One evening, through no fault of his own, Ping arrives late. Deciding to forgo the unfair punishment, he chooses rather to spend the night in a cozy bed of reeds. So far, so good. As the following day dawns, Ping yawns, stretches, and looks about for the wise-eyed boat—she’s nowhere in sight! Undeterred, our intrepid hero sets out in search of his family. A rather unpleasant day follows. Ping is—in agonizingly vivid language—captured and almost eaten. He sits miserably in an overturned basket, gazing through the bars (bars which, I may dare to add, unmistakably hint at a prison cell—coincidence? I think not!) contemplating his fate. As the last, dying rays of the setting sun sink into the Yangtze, signaling Ping’s own imminent death (and for those who don’t believe that ducks can wax eloquent, skim Ping’s pathetically helpless monologue on pages 24 and 25), one of his captors has a change of heart, and tosses our hero back into the welcoming Yangtze.

“Finally!” the reader cheers, “This morbid book is almost finished! Everything will turn out alright in the end after all.”

But not so—no! Ms. Flack agonizingly tortures her unsuspecting readers, having Ping race desperately towards the wise-eyed boat….only to receive a whack square on his helpless duck rump. An entire day of dodging danger, only to be welcomed home with a solid wallop! But Ping is back at home with his mother and father and two sisters and three brothers and eleven aunts and seven uncles and forty-two cousins, so all’s well that ends well—right? Hardly.

What sort of twisted moral is Ms. Flack providing to her young readers? That one must blend into the crowd, become inconspicuous to escape unjust punishment? Or merely that the world, as a whole, is unjust, and living a profoundly painful experience. That—as Westley says in William Goldman’s masterpiece, The Princess Bride—“Life is Pain, Highness. Anyone saying differently is trying to sell something.” Must she so strenuously pound this fact into her innocent readers’ heads? Or is her point merely that, since life is nasty, brutish and short anyhow, seek what comfort you can amidst your cozy family circle?

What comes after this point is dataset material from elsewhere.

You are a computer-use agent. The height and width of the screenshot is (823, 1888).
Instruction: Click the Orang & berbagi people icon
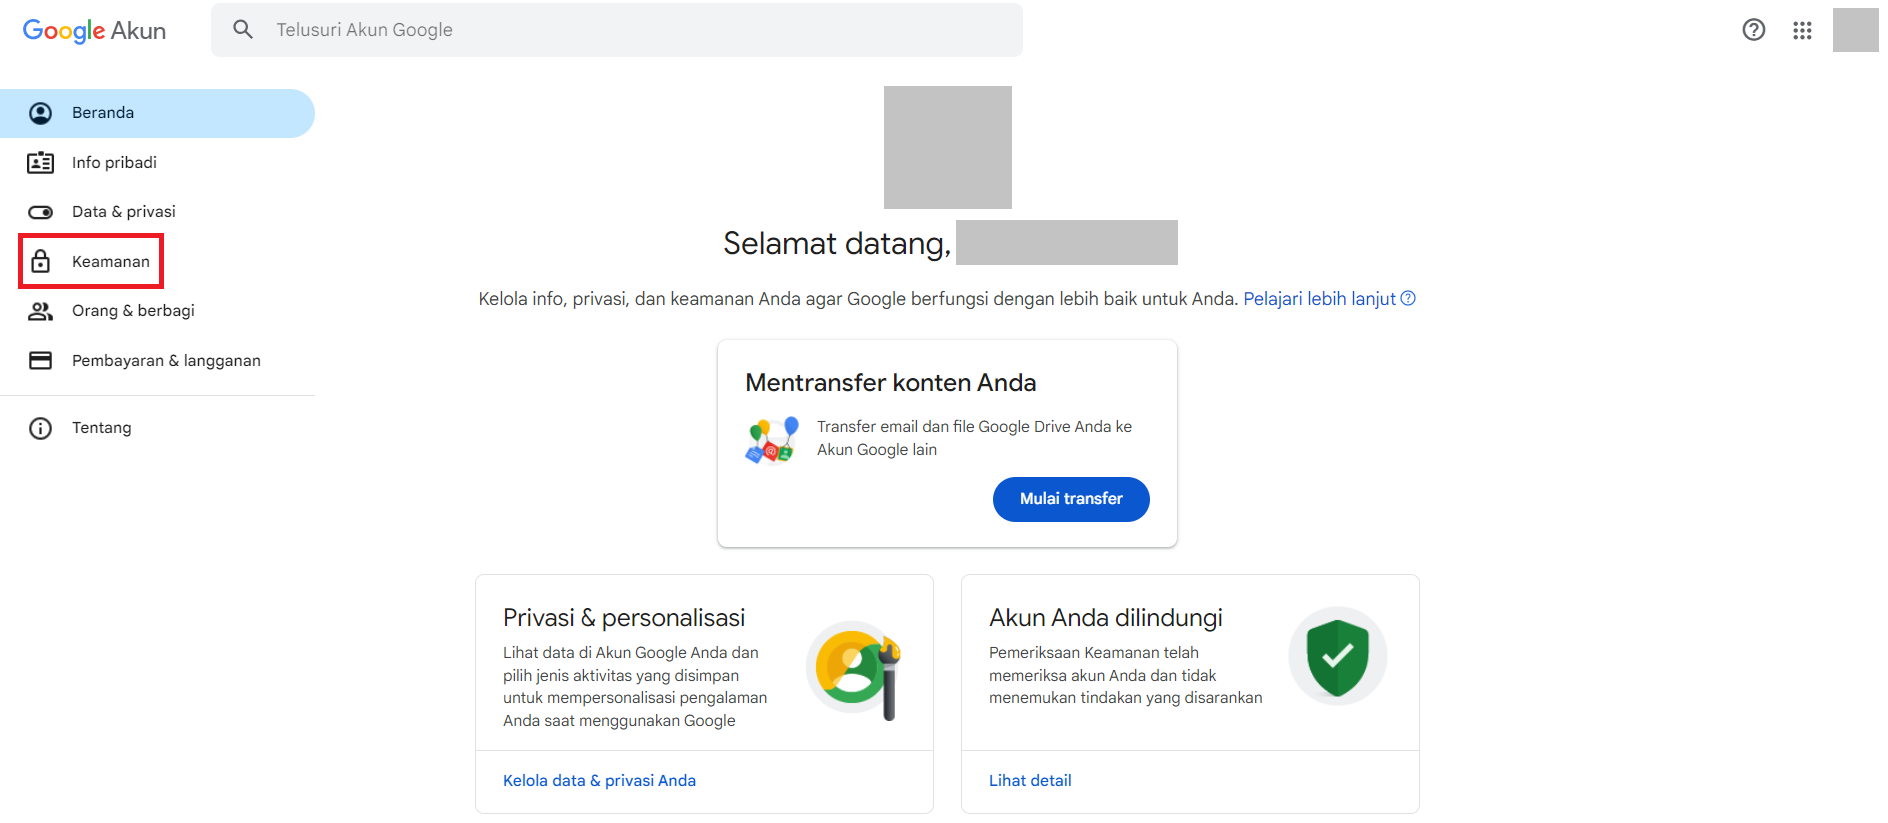pos(40,311)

To be sure, Ms. Flack’s worldview is just as disturbing and unbalanced as Disney’s sugar-coated motto, “Be whatever you want to be—just follow your heart.” And, in all justice, as part of the greater social context, Ms. Flack’s message becomes still more excusable; after all, 1933—the year of its publishing—was one of the worst years of the Great Depression. Life at that time certainly did seem unjust, and if you wanted to survive you had to rely on your close-knit community. However, though Ms. Flack’s worldview is understandable—even excusable—there is no need for another generation of innocent children to be influenced by her message. There is no need for another generation to be exposed to this excruciating “classic”, filled with agonizingly near-death experiences and haphazard, arbitrary punishment. Spare yourself the pain. Spare your children the scarring. Please…just say no.


2 comments:

Megan said...

Awww, Hanna...I used to love the story of Ping the duck. And look how I turned out! No...wait...maybe that's a bad example. Ok, just kidding.
But seriously, I think your interpretation of Ping is pretty, um, dramatic. Entertaining read, though.

LuAnn said...

Ping is and always will be a great story, in spite of your tongue-in-cheek drubbing! A whack on the behind is a small price to pay for home and family and not to be late is worth learning (just ask Adam and Tabitha!).